Don't forget the stupid memory restrictions. Plus video was still from main
memory on the A5000, which hurt performance quite a bit. It was a bit better
than an ARM3'ed A300, but not that much better.

It didn't age well either. In 1991 it was somewhat competitive on most fronts,
by 1993 it was being outperformed (sometimes quite considerably) in many
areas by cheaper PCs. Acorn's reluctance to reduce their prices didn't help.

> > and the early ones at least had no backwards compatibility.
> 
> !!??
> 
> AFAIK the early ones only missed the 16 bit sound. What, in particular, 
> failed as compatibility?

Most games failed. Some other stuff that relied on edge cases in the OS.
Acorn never really gave that much attention to backwards compatibility.

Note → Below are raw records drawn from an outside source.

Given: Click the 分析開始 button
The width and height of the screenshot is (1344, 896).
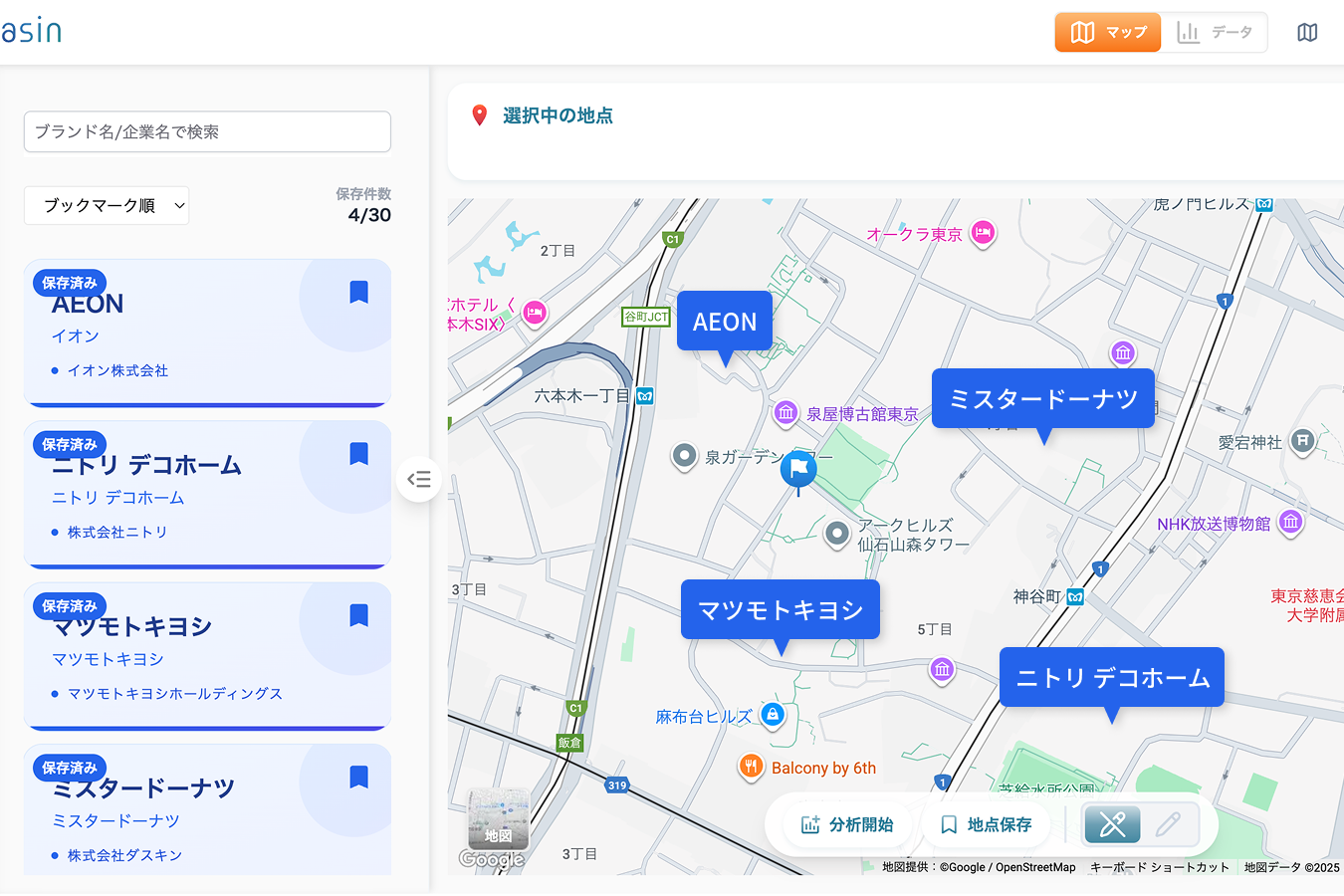Looking at the screenshot, I should point(847,824).
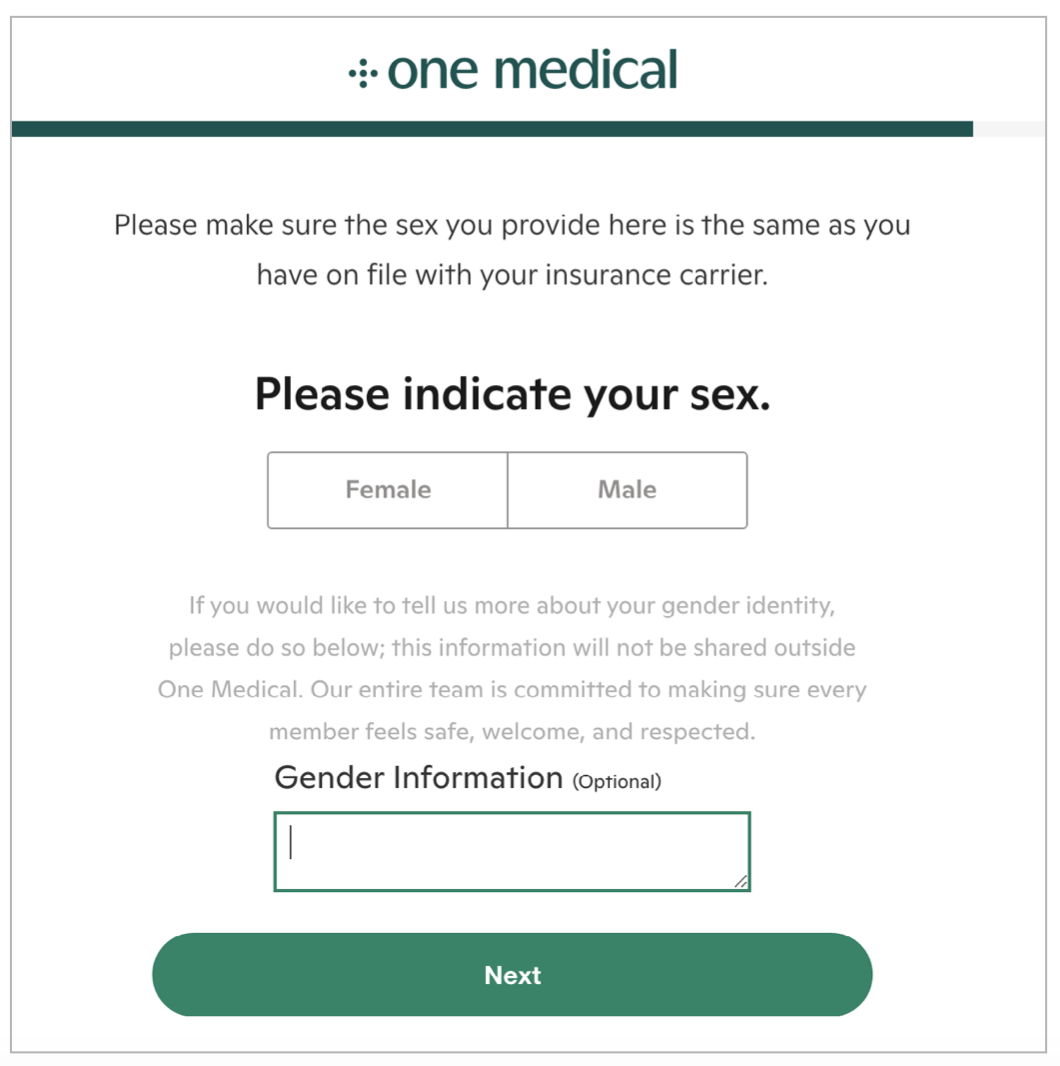Viewport: 1060px width, 1066px height.
Task: Click the word "medical" in the logo
Action: tap(585, 70)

Then of course you've got the endless compatibility problems when the StrongARM
came in. But that's less the fault of Acorn's coders/engineers and more the
reality of them not being ARM's biggest customer anymore (and of course ARM
screwing up the ARM8).

> Don't forget *all* (no exceptions) RISC OS 2 programs that used the
> ???SYS "OS_UpdateMEMC", 64, 64
> trick to speed things up *failed* (no exceptions) on RISC OS 3 which 
> behaved somewhat differently.

Exactly the sort of thing the OS should have trapped and worked around, given
this was hardly an unknown technique.

> Wasn't there a processor that actually follows branches, starts 
> executing *both* paths of code, then tosses away the one not taken?

Cyrix 6x86 does this from memory.

> Not to mention some versions of the Atom (IIRC) that don't execute code 
> as it is written, but rearrange for better performance.

Atom doesn't do this, but it's about the only modern chip that doesn't. 
All of Pentium Pro/II/III/4, Core 1/2/i3/i5/i7, AMD K5/K6/Athlon/Phenom/Fusion,
Cyrix 6x86/MX/M2, VIA Nano, PowerPC 604/G3/G4/G5, ARM Cortex M9 and various
others do this. It's pretty standard.

> I don't think Phoebe would have made the grade. :-(

It didn't even make the grade in 1998. The intended price was around ?1800 
(+ VAT) from memory, for a 233MHz StrongARM machine which would be vastly
outperformed by PCs half the price. Factor in the effect the iMac had at
the same time and it's no wonder Stan Boland decided to throw the towel in.